Joe is holds the office of Board Secretary, and is a Research Communications Analyst for RTI International, an independent nonprofit research institute.
Tell us about your job:
I help design, launch, and manage digital communications campaigns that create a positive social impact. I’ve also worked as a journalist, editor, educator, librarian, non-profit administrator, and content marketing manager.
What excites you about the mission of The Writer’s Garret?
It’s focus on community. The Writer’s Garret has always been committed to making literature — that is, the creative application of the written or spoken word — as accessible as possible. I’m excited to see the organization continue that work and take an even more inclusive and equitable approach to it.
What literature or literary material do you engage with regularly?
I trained as a novelist, but I mostly write poetry these days. I’m also interested in hybridity, whether that be across literary forms / genres or multiple artistic disciplines (music, visual arts, etc.).
What’s a significant moment in your life when language (speech, headline, book, poem, etc.) impacted you, and how?
At the risk of showing my age: the day I discovered the “Choose Your Own Adventure” books. I don’t think I realized it then, but that’s when I learned that the reader completes the work of art the writer has initiated.
Living writer you’d most like to meet?
A book you’ve returned to, and why?
I’ve read Nathanael West’s Miss Lonelyhearts multiple times. It’s probably the great American novel of The Great Depression, meaning it has a lot to tell us about late-stage capitalism, too. (Some phantasmagoria and “sick jokes” never shed their relevance.) Besides that, the book is a marvelous verbal construction. Even if you don’t care for its sensibility, you can learn a lot from its prosody.

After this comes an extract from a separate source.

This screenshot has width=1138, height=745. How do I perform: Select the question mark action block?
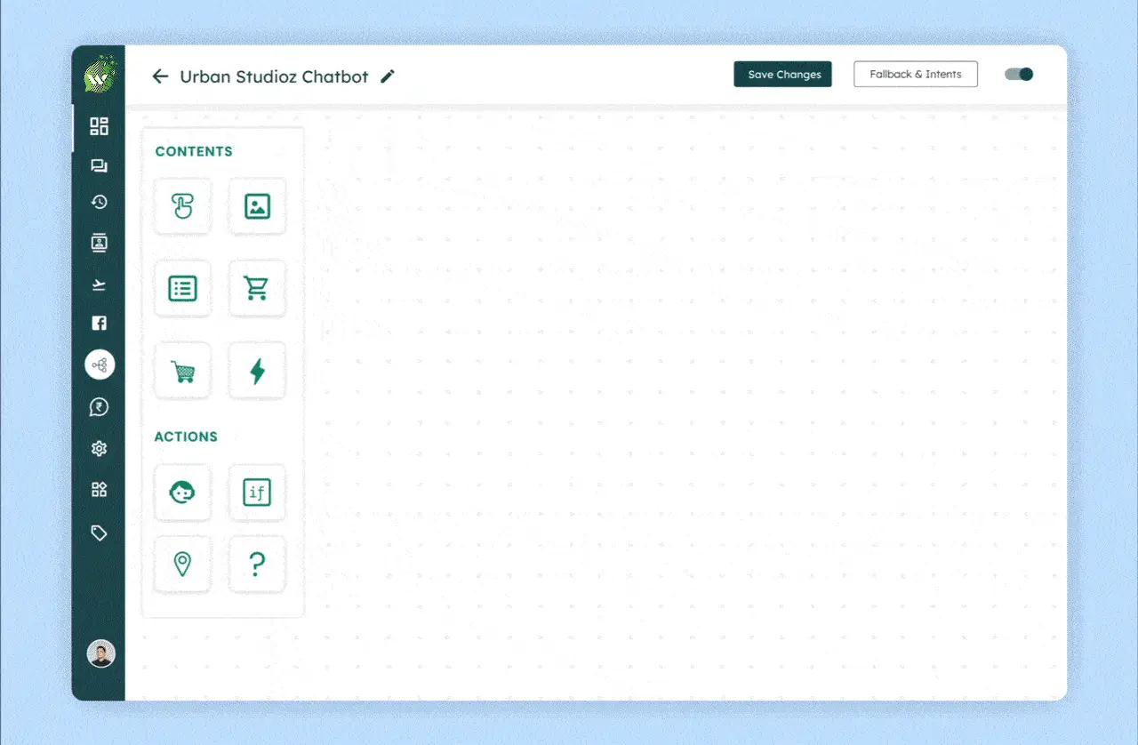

A favorite piece of writing:
Not an all-time favorite, perhaps, but a recent one: Bob Kaufman’s “Jail Poems.” In its entirety, section 34 reads: “Come, help flatten a raindrop.” It’s a single line and a complete poem, and I find that very much worth meditating upon.
You have an hour to read, no interruptions. Set the scene for us:
I am a morning person, so, in this scenario, I am probably reading and drinking coffee (black) as the sun is coming up. It’s also perpetually October, meaning I can sit outside comfortably and read in the new daylight.
What’s on your nightstand to read?
1. Earthworks Rising: Mound Building in Native Literature and Arts by Chadwick Allen
2. Sleep by Amelia Rosselli
3. Fat Time and Other Stories by Jeffery Renard Allen
You’re having a dinner party and you can invite any writer living or dead. Who do you choose and why?
I would invite Enheduanna, the woman generally accepted (although not without some controversy) to be the first author in recorded history. Assuming she is, I’d love to hear her thoughts on the current state of language and communication. Did pressing a stylus into a wet clay tablet feel as consequential to her then as we now know it to be?